The Doctor's Horrible Experiment
The Doctor's Horrible Experiment | |
---|---|
Directed by | Jean Renoir |
Written by | Jean Renoir |
Based on |
Strange Case of Dr Jekyll and Mr Hyde by Robert Louis Stevenson |
Starring |
Jean-Louis Barrault Teddy Bilis Michel Vitold Jean Topart Micheline Gary |
Music by | Joseph Kosma |
Cinematography | Georges Leclerc |
Edited by | Renée Lichtig |
Production company |
R.T.F. S.O.F.I.RA.D |
Distributed by | Consortium Pathé |
Release dates | 1959 |
Running time | 95 minutes |
Country | France |
Language | French |
The Doctor's Horrible Experiment (French: Le Testament du docteur Cordelier) is a 1959 French black-and-white television film directed by Jean Renoir. The film is a retelling of the novella Strange Case of Dr Jekyll and Mr Hyde by Robert Louis Stevenson set in 1950s France. Jean-Louis Barrault plays Dr. Cordelier/Opale, the substitute for Dr. Jekyll/Hyde character; the film is also known for its visual style that is far above the normal television programs of the 1950s.[1]
Plot
In Paris, the lawyer Joly is given the will of his friend and client Cordelier, a well-known psychiatrist, who leaves everything to a patient called Opale. However Joly learns that this Opale is a sadistic pervert and murderer who keeps evading the police. He even causes the death of another leading psychiatrist, Séverin, who challenged Cordelier's views.
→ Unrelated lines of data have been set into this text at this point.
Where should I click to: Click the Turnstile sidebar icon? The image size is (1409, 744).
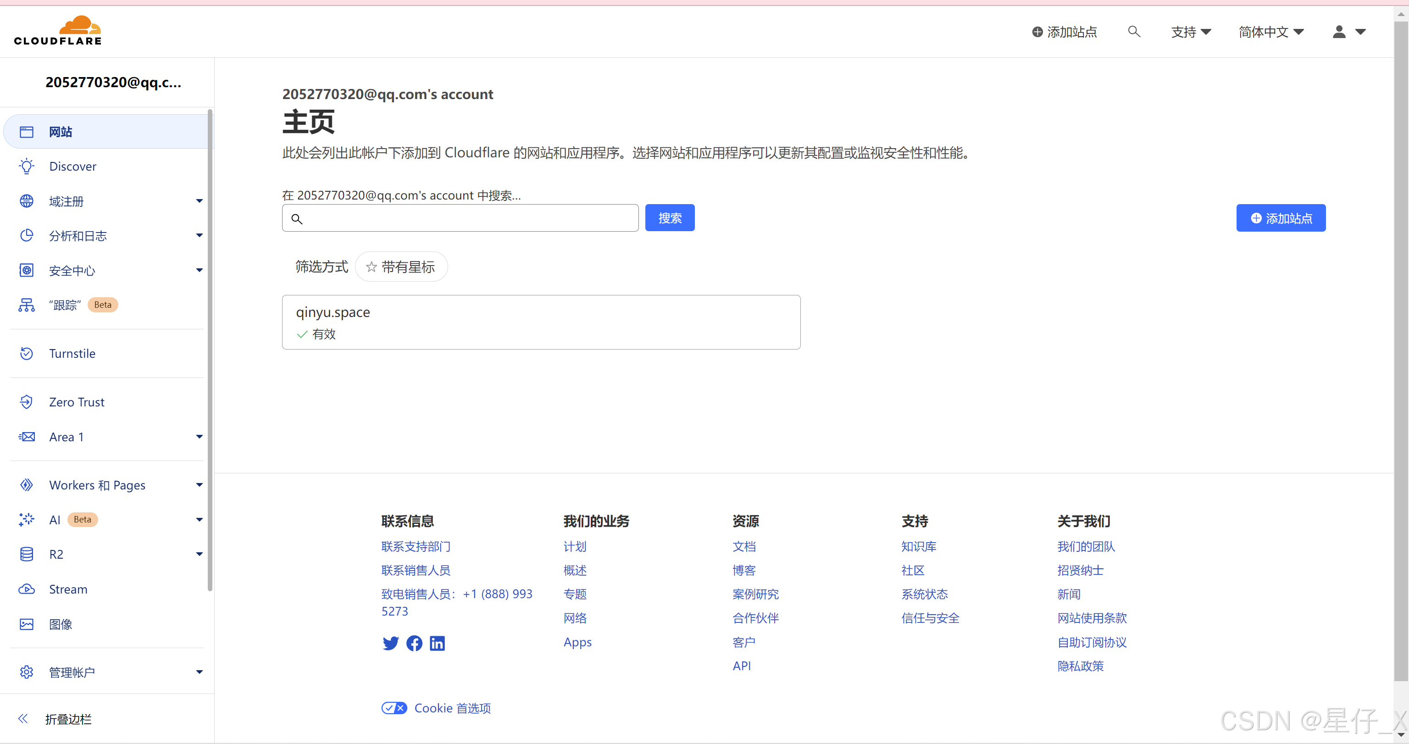tap(26, 353)
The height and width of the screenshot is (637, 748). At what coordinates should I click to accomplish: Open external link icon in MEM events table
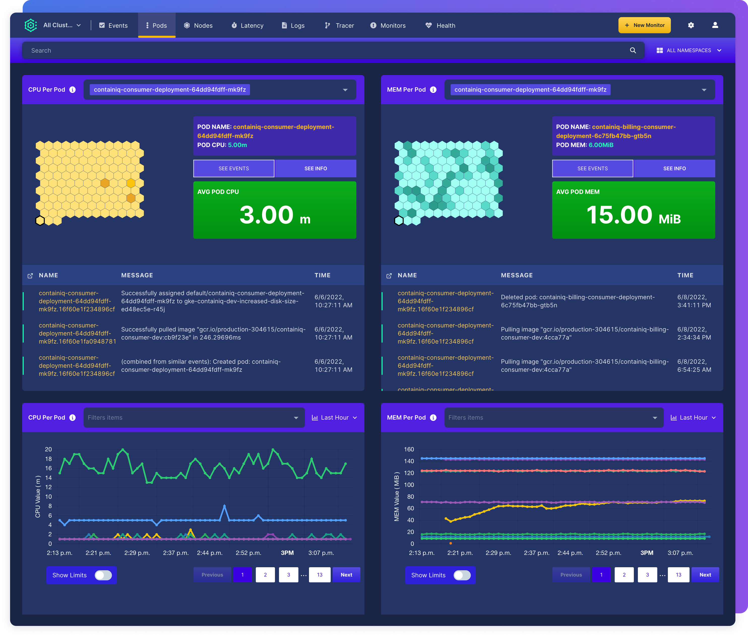389,276
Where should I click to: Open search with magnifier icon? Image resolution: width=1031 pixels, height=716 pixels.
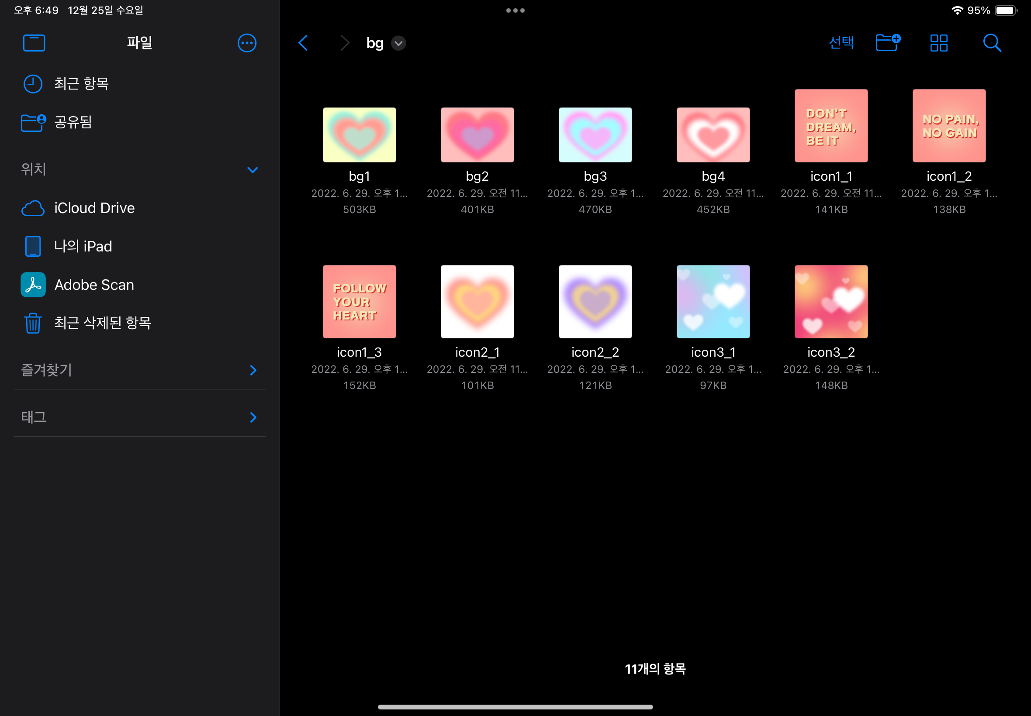(992, 43)
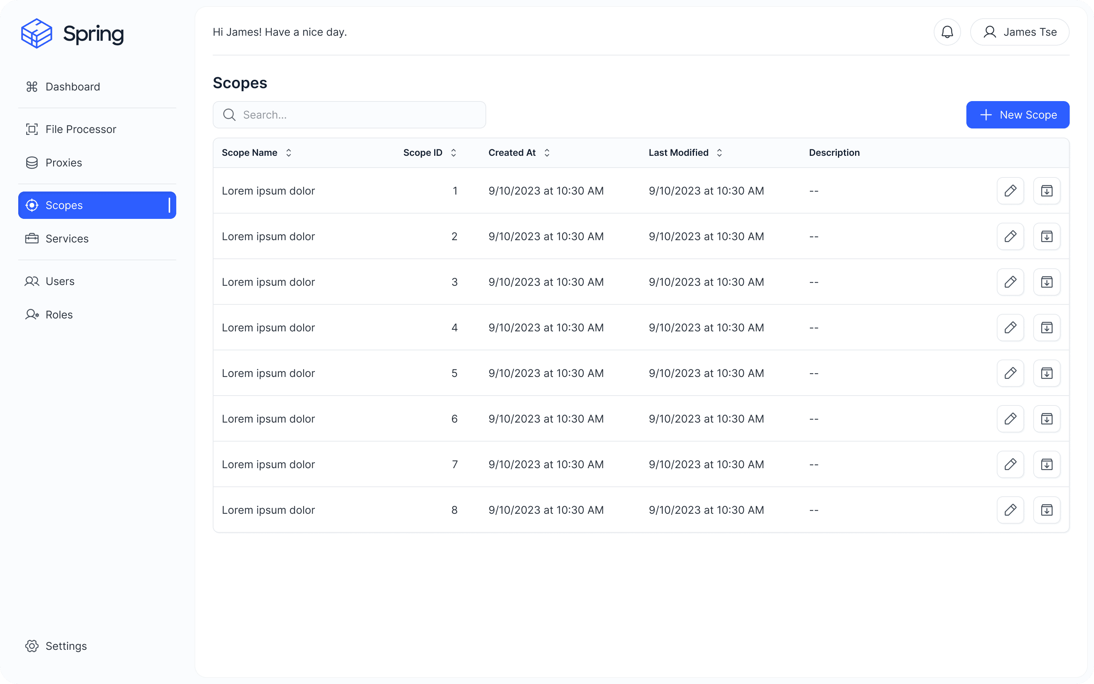Archive scope with ID 2
The width and height of the screenshot is (1094, 684).
(1047, 236)
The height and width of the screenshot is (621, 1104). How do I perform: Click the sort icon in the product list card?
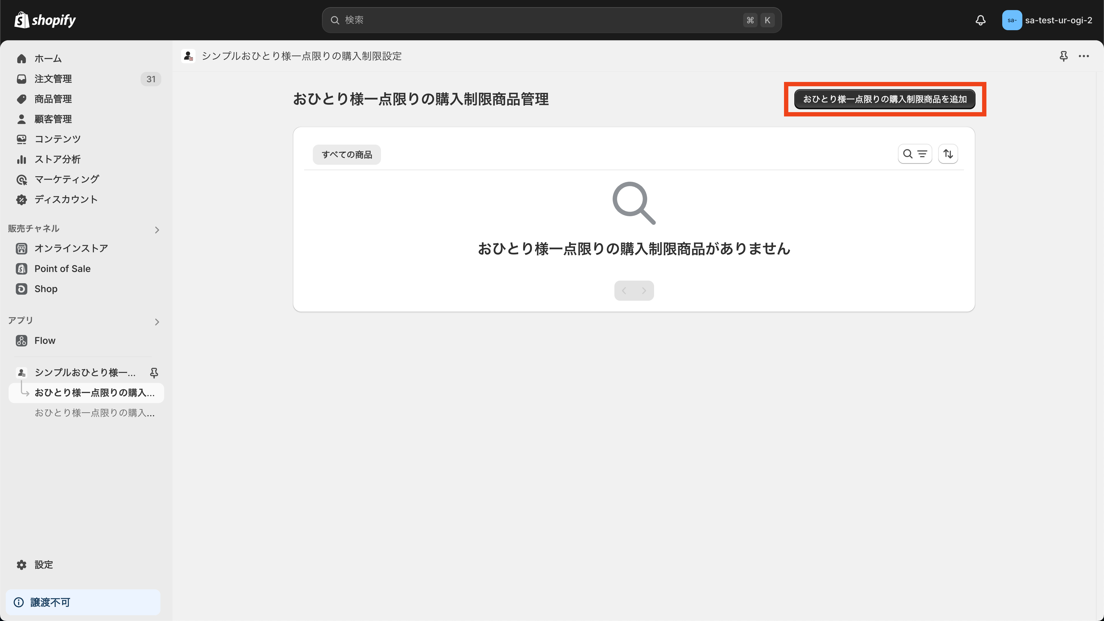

The climax comes after a smart party at Cordelier's capacious house, when he is heard howling with pain in his laboratory. Breaking in, Joly finds Opale, who admits he is really Cordelier and makes his confession. Guilt over his sexual exploitation of female staff and patients led him, by long research into mind-altering drugs, to create a separate persona through which he could enact his hidden desires without taking responsibility. Swallowing an overdose, he dies.